我正在尝试比较两个数据帧的列和类型以检查是否相等,行预计会不同。
我使用的是pandas版本1.1.2
pd.__version__
'1.1.2'
if (df1.columns.difference(df2.columns).empty) and
(df1.dtypes == df2.dtypes).all()
但这行错误:
(df1.dtypes == df2.dtypes).all()
Traceback (most recent call last):
File "<string>", line 1, in <module>
File "/Users/vfrank/dev-working/venv/lib/python3.7/site-packages/pandas/core/ops/common.py", line 65, in new_method
return method(self, other)
File "/Users/vfrank/dev-working/venv/lib/python3.7/site-packages/pandas/core/ops/__init__.py", line 370, in wrapper
res_values = comparison_op(lvalues, rvalues, op)
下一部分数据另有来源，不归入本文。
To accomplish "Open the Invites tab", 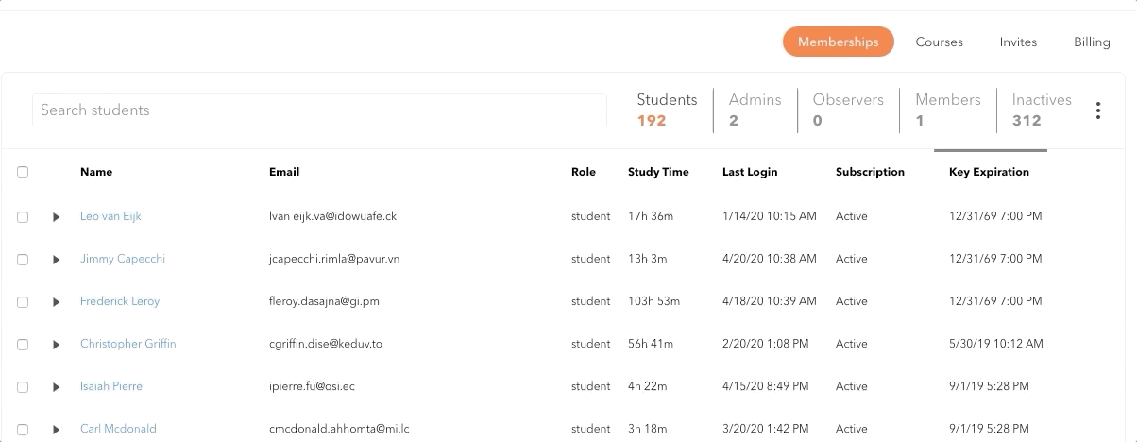I will pyautogui.click(x=1018, y=42).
File "/Users/vfrank/dev-working/venv/lib/python3.7/site-packages/pandas/core/ops/array_ops.py", line 239, in comparison_op
res_values = comp_method_OBJECT_ARRAY(op, lvalues, rvalues)
File "/Users/vfrank/dev-working/venv/lib/python3.7/site-packages/pandas/core/ops/array_ops.py", line 53, in comp_method_OBJECT_ARRAY
result = libops.vec_compare(x.ravel(), y.ravel(), op)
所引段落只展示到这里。